=== SUPPLIED MATERIAL ===

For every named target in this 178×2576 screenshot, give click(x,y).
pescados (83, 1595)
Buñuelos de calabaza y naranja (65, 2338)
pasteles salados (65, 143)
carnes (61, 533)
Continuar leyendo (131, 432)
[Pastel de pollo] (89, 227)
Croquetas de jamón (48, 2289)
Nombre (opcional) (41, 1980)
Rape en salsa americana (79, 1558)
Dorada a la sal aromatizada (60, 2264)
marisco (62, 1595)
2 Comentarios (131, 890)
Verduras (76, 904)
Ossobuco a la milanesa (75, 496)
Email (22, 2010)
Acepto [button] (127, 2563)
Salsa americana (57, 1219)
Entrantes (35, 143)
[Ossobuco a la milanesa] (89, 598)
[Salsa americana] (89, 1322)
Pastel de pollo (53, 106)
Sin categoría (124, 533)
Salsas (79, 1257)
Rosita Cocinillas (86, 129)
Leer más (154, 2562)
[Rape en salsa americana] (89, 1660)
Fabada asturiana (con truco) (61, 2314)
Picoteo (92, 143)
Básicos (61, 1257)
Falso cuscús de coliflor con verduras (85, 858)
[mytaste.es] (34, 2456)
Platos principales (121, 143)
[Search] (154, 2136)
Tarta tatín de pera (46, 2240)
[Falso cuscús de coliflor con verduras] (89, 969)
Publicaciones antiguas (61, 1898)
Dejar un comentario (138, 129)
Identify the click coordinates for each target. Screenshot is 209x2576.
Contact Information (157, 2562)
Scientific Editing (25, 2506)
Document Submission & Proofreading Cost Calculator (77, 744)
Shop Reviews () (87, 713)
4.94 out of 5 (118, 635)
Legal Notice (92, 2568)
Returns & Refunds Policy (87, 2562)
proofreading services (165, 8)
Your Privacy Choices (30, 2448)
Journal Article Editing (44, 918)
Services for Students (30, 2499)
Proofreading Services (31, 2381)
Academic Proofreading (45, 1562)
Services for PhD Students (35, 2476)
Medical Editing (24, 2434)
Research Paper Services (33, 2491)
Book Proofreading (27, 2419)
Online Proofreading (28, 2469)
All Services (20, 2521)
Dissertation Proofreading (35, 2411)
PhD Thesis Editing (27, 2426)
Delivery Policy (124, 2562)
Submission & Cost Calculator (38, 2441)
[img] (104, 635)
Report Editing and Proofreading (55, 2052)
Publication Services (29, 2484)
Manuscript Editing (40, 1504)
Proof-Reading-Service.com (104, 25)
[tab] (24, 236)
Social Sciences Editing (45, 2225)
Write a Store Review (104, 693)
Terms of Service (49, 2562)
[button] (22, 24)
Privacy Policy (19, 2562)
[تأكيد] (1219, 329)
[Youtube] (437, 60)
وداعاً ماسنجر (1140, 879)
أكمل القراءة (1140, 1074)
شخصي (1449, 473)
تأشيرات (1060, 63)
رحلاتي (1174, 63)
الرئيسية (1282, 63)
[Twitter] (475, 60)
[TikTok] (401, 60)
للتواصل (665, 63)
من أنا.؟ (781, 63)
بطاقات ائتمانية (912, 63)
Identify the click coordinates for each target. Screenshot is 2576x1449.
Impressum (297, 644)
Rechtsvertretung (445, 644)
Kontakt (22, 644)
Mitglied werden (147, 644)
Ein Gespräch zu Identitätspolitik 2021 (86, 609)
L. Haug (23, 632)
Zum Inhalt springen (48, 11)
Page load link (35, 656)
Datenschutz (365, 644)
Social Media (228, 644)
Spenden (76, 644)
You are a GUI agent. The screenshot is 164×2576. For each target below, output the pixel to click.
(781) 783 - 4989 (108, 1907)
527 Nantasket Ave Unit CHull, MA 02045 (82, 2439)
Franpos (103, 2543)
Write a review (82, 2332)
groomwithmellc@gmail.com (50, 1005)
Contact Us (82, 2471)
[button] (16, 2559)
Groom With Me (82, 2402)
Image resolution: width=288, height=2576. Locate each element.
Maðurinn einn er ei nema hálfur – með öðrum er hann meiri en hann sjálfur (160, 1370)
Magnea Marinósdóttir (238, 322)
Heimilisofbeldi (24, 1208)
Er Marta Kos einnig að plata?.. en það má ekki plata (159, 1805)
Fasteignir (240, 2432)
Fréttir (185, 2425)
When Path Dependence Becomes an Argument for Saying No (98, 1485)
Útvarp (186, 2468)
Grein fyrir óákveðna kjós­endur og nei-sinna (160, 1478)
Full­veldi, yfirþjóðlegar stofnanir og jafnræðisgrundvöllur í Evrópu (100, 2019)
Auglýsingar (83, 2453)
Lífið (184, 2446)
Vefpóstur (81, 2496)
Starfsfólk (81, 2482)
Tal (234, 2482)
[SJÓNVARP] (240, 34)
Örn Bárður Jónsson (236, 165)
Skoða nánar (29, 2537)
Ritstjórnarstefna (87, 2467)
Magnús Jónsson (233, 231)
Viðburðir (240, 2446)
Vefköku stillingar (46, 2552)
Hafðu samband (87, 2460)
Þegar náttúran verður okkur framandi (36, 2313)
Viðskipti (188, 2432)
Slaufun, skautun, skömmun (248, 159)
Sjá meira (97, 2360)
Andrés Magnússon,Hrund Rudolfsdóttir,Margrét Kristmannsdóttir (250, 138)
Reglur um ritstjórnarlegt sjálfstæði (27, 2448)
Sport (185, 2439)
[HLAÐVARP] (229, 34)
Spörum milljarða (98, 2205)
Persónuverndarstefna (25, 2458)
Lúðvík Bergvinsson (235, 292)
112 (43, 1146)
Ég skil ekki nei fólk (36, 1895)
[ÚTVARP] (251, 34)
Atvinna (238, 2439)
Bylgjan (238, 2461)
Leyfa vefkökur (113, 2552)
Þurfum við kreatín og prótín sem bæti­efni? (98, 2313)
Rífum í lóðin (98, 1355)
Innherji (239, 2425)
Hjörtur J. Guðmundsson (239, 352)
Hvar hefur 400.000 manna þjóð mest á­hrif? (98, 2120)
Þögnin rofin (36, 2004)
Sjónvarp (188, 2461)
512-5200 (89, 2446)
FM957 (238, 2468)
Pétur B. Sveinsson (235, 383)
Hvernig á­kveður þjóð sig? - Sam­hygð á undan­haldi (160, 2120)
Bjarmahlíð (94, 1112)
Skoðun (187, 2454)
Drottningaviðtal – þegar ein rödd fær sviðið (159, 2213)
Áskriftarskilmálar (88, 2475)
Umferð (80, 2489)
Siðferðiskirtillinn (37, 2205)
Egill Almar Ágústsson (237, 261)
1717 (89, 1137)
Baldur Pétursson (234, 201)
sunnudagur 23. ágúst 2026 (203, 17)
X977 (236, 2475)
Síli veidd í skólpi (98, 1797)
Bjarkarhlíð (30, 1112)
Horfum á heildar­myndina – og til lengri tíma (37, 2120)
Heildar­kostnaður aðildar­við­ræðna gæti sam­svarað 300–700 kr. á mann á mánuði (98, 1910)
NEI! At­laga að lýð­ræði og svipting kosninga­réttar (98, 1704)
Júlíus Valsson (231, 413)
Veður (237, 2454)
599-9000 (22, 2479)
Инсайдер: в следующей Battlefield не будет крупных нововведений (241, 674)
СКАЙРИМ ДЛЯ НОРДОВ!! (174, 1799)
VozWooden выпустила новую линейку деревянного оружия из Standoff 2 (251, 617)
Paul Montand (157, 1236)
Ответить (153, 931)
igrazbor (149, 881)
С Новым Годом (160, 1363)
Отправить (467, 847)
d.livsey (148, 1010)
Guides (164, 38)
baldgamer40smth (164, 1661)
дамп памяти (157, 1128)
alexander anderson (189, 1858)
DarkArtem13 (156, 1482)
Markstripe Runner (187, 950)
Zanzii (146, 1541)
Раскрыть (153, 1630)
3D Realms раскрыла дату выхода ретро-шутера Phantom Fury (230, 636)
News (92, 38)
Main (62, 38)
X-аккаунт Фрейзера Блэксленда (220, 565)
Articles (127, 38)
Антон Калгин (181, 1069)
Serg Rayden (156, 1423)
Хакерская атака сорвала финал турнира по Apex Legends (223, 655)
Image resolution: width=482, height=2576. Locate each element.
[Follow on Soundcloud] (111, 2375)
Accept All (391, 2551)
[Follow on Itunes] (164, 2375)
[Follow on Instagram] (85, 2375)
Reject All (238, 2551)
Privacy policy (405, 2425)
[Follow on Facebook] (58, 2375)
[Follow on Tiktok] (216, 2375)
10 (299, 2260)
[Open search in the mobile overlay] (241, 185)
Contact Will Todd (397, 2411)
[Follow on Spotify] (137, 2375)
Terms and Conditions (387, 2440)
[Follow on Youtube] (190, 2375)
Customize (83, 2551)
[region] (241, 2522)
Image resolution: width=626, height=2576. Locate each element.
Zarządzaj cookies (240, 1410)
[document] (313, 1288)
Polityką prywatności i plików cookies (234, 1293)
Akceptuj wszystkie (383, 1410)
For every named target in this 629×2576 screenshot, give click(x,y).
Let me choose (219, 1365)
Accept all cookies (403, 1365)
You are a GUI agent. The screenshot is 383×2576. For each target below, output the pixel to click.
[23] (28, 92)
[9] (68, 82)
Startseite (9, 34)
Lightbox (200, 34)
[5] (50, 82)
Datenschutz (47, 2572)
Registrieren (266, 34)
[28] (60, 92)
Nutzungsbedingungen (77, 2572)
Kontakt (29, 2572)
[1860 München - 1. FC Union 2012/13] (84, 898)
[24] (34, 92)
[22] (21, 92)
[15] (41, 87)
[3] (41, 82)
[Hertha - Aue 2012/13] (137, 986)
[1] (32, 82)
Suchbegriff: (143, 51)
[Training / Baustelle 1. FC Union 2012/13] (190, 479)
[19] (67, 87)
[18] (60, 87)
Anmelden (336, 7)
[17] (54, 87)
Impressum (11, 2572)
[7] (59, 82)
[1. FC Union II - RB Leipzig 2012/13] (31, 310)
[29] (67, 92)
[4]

=== THE PROBLEM ===
Return only the stretch of the material above from the line holding "[Follow on Youtube] (190, 2375)" through the line holding "Akceptuj wszystkie (383, 1410)", copied exactly.

=== FINAL ANSWER ===
[Follow on Youtube] (190, 2375)
Customize (83, 2551)
[region] (241, 2522)
Image resolution: width=626, height=2576. Locate each element.
Zarządzaj cookies (240, 1410)
[document] (313, 1288)
Polityką prywatności i plików cookies (234, 1293)
Akceptuj wszystkie (383, 1410)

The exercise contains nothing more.